| Texte du document |
====
La tyrannie selon Blaise Pascal

Keywords: Bien – Devoir – Force – Injustice – Mérite – Tyrannie.

Abstract: Living at the height of absolutism, Pascal investigates with lucidity and acumen all the characteristics of tyrannical power, delving into the depths of the human heart and its hidden motives. He concludes that the desire for domination affects all men indifferently and has its root in concupiscence and self-love. He defines the characteristics of tyranny in the Thoughts and teaches how to handle it carefully in the Trois discours sur la condition des grands.

Tout l’éclat des grandeurs n’a point de lustre pour les gens qui sont dans les recherches de l’esprit.
Blaise Pascal, Fragment Preuves de Jésus-Christ n°12

Structure et sens d’un aphorisme

Le concept de tyrannie est l’un des plus débattus dans la théorie et la pratique politiques. La tyrannie est également une réalité fréquemment observable dans la vie quotidienne, à un niveau empirique. En tant que telle, elle génère des émotions politiques négatives : irritabilité, dégoût, anxiété, peur, colère.
====
| Extrait de données |
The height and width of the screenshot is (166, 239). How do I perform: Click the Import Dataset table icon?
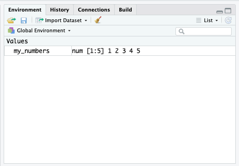(40, 20)
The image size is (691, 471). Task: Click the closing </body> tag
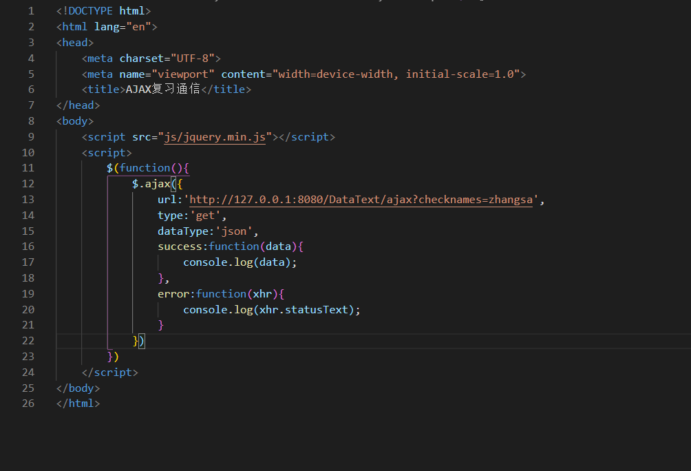(77, 388)
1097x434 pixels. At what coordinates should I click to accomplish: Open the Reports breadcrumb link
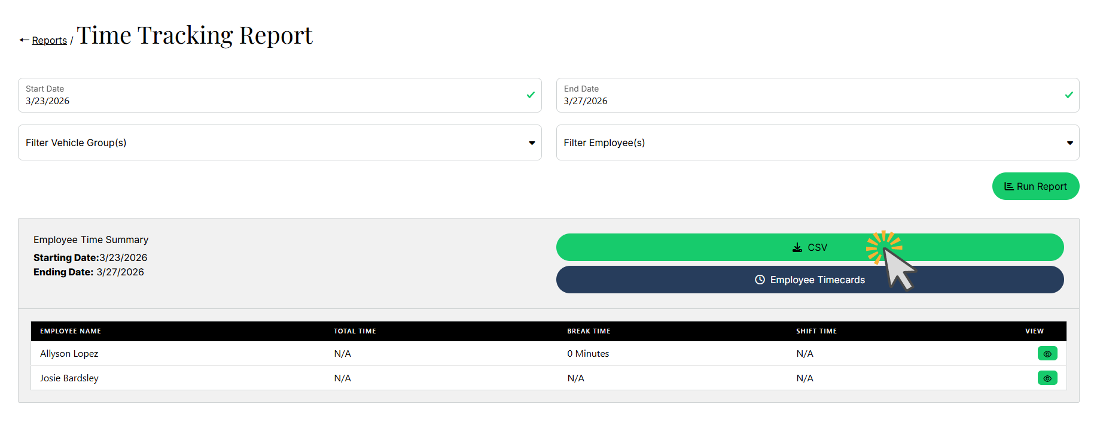click(x=49, y=40)
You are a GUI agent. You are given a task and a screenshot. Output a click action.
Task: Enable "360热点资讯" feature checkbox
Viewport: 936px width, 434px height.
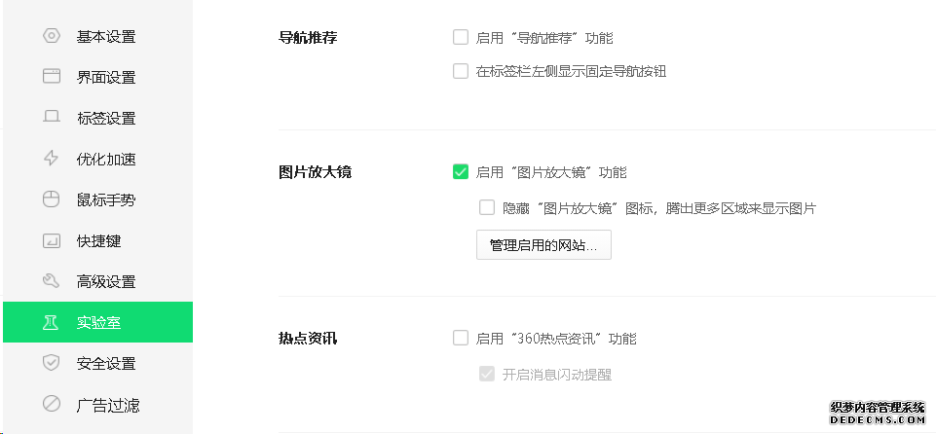tap(461, 339)
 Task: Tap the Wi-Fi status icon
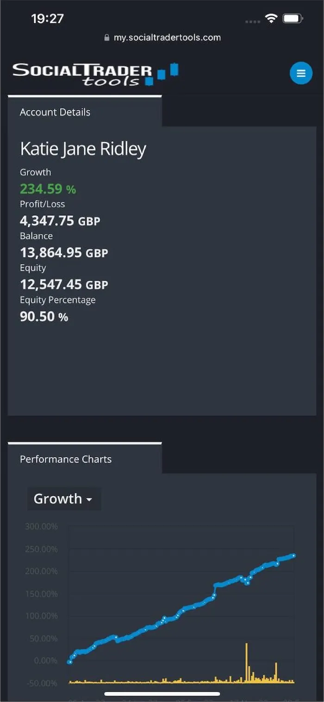[x=271, y=19]
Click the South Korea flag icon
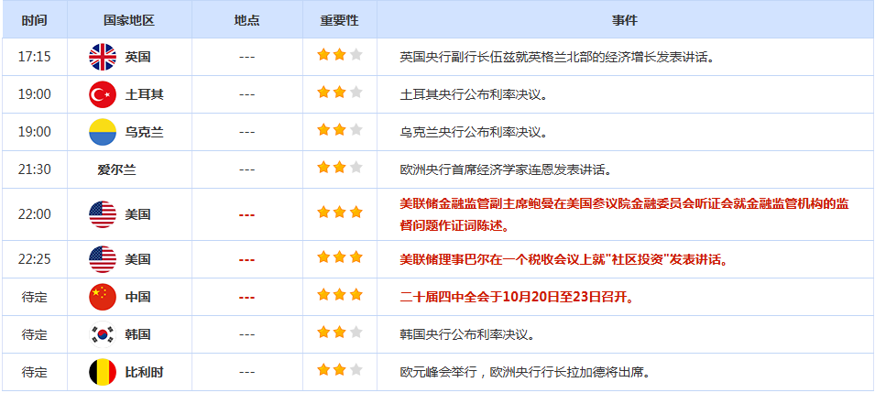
====
| Travail à faire |
- 1) Recopiez le passage du texte sur la tyrannie selon Pascal qui commence à « Abstract: Living at » et se termine à « recherches de l’esprit. ».
- 2) Traduisez en anglais la phrase suivante du texte sur la tyrannie selon Pascal : « La tyrannie est également une réalité fréquemment observable dans la vie quotidienne, à un niveau empirique. »
- 3) Dressez la liste de tous les mots-clés indiqués dans le texte sur la tyrannie selon Pascal.

| Réponses dans l'ordre |
- 1)
Abstract: Living at the height of absolutism, Pascal investigates with lucidity and acumen all the characteristics of tyrannical power, delving into the depths of the human heart and its hidden motives. He concludes that the desire for domination affects all men indifferently and has its root in concupiscence and self-love. He defines the characteristics of tyranny in the Thoughts and teaches how to handle it carefully in the Trois discours sur la condition des grands.

Tout l’éclat des grandeurs n’a point de lustre pour les gens qui sont dans les recherches de l’esprit.

- 2) Tyranny is also a reality frequently observable in everyday life, at an empirical level.

- 3) Bien, Devoir, Force, Injustice, Mérite, Tyrannie